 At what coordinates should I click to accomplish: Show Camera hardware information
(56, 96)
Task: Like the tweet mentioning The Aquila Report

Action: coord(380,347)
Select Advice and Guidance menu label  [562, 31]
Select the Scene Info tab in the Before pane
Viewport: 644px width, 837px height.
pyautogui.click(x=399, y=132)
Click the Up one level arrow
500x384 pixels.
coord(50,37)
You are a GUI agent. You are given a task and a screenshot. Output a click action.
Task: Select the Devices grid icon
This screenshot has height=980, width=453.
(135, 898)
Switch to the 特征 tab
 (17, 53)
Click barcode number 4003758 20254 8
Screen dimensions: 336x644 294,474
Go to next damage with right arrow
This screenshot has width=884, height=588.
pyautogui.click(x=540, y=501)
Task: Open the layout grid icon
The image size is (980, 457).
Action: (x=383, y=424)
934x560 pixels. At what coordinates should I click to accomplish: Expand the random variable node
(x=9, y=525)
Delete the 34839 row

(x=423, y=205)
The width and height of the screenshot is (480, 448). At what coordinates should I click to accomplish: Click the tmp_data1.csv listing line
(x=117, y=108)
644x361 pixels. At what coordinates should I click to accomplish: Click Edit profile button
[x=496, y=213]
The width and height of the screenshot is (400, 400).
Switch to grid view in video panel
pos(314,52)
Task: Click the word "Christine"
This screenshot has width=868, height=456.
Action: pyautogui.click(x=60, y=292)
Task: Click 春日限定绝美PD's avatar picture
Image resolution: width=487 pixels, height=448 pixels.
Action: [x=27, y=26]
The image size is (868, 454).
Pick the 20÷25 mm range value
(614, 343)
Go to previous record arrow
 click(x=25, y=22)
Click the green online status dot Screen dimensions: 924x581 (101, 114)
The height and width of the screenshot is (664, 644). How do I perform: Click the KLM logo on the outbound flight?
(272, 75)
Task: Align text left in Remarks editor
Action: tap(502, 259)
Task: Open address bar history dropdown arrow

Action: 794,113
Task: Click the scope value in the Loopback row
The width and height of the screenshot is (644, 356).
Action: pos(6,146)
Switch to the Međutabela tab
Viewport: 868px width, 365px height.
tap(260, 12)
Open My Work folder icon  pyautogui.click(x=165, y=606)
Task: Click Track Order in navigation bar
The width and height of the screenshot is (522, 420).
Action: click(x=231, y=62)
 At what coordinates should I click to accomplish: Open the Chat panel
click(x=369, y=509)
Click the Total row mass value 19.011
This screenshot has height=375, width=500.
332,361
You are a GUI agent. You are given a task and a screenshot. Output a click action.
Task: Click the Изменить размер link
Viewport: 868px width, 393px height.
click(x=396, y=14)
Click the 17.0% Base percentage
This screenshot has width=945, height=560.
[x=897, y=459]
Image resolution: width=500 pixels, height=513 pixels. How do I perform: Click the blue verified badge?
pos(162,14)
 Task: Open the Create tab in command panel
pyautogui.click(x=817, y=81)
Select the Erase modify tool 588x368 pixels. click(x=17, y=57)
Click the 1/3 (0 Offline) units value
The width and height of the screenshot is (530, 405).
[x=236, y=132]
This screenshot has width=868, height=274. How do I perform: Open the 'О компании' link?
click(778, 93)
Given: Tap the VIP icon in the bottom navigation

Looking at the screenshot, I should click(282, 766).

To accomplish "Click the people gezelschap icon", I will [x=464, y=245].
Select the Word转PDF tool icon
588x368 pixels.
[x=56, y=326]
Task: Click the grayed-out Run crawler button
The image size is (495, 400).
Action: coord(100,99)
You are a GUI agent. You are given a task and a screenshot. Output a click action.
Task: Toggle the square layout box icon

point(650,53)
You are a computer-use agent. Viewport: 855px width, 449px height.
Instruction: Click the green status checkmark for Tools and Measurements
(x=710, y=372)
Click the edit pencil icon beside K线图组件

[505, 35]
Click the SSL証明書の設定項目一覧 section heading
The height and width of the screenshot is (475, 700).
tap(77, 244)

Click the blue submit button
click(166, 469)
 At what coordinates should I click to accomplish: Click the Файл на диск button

Brief ▸
Each record above is to be reproduced verbatim.

Solution for this exercise ▸
 At what coordinates should I click to accomplish: Show Camera hardware information
(56, 96)
Task: Like the tweet mentioning The Aquila Report

Action: coord(380,347)
Select Advice and Guidance menu label  [562, 31]
Select the Scene Info tab in the Before pane
Viewport: 644px width, 837px height.
pyautogui.click(x=399, y=132)
Click the Up one level arrow
500x384 pixels.
coord(50,37)
You are a GUI agent. You are given a task and a screenshot. Output a click action.
Task: Select the Devices grid icon
This screenshot has height=980, width=453.
(135, 898)
Switch to the 特征 tab
 (17, 53)
Click barcode number 4003758 20254 8
Screen dimensions: 336x644 294,474
Go to next damage with right arrow
This screenshot has width=884, height=588.
pyautogui.click(x=540, y=501)
Task: Open the layout grid icon
The image size is (980, 457).
Action: (x=383, y=424)
934x560 pixels. At what coordinates should I click to accomplish: Expand the random variable node
(x=9, y=525)
Delete the 34839 row

(x=423, y=205)
The width and height of the screenshot is (480, 448). At what coordinates should I click to accomplish: Click the tmp_data1.csv listing line
(x=117, y=108)
644x361 pixels. At what coordinates should I click to accomplish: Click Edit profile button
[x=496, y=213]
The width and height of the screenshot is (400, 400).
Switch to grid view in video panel
pos(314,52)
Task: Click the word "Christine"
This screenshot has width=868, height=456.
Action: pyautogui.click(x=60, y=292)
Task: Click 春日限定绝美PD's avatar picture
Image resolution: width=487 pixels, height=448 pixels.
Action: [x=27, y=26]
The image size is (868, 454).
Pick the 20÷25 mm range value
(614, 343)
Go to previous record arrow
 click(x=25, y=22)
Click the green online status dot Screen dimensions: 924x581 (101, 114)
The height and width of the screenshot is (664, 644). How do I perform: Click the KLM logo on the outbound flight?
(272, 75)
Task: Align text left in Remarks editor
Action: tap(502, 259)
Task: Open address bar history dropdown arrow

Action: 794,113
Task: Click the scope value in the Loopback row
The width and height of the screenshot is (644, 356).
Action: pos(6,146)
Switch to the Međutabela tab
Viewport: 868px width, 365px height.
tap(260, 12)
Open My Work folder icon  pyautogui.click(x=165, y=606)
Task: Click Track Order in navigation bar
The width and height of the screenshot is (522, 420).
Action: click(x=231, y=62)
 At what coordinates should I click to accomplish: Open the Chat panel
click(x=369, y=509)
Click the Total row mass value 19.011
This screenshot has height=375, width=500.
332,361
You are a GUI agent. You are given a task and a screenshot. Output a click action.
Task: Click the Изменить размер link
Viewport: 868px width, 393px height.
click(x=396, y=14)
Click the 17.0% Base percentage
This screenshot has width=945, height=560.
[x=897, y=459]
Image resolution: width=500 pixels, height=513 pixels. How do I perform: Click the blue verified badge?
pos(162,14)
 Task: Open the Create tab in command panel
pyautogui.click(x=817, y=81)
Select the Erase modify tool 588x368 pixels. click(x=17, y=57)
Click the 1/3 (0 Offline) units value
The width and height of the screenshot is (530, 405).
[x=236, y=132]
This screenshot has width=868, height=274. How do I perform: Open the 'О компании' link?
click(778, 93)
Given: Tap the VIP icon in the bottom navigation

Looking at the screenshot, I should click(282, 766).

To accomplish "Click the people gezelschap icon", I will [x=464, y=245].
Select the Word转PDF tool icon
588x368 pixels.
[x=56, y=326]
Task: Click the grayed-out Run crawler button
The image size is (495, 400).
Action: coord(100,99)
You are a GUI agent. You are given a task and a screenshot. Output a click action.
Task: Toggle the square layout box icon

point(650,53)
You are a computer-use agent. Viewport: 855px width, 449px height.
Instruction: Click the green status checkmark for Tools and Measurements
(x=710, y=372)
Click the edit pencil icon beside K线图组件

[505, 35]
Click the SSL証明書の設定項目一覧 section heading
The height and width of the screenshot is (475, 700).
tap(77, 244)

Click the blue submit button
click(166, 469)
 At what coordinates should I click to accomplish: Click the Файл на диск button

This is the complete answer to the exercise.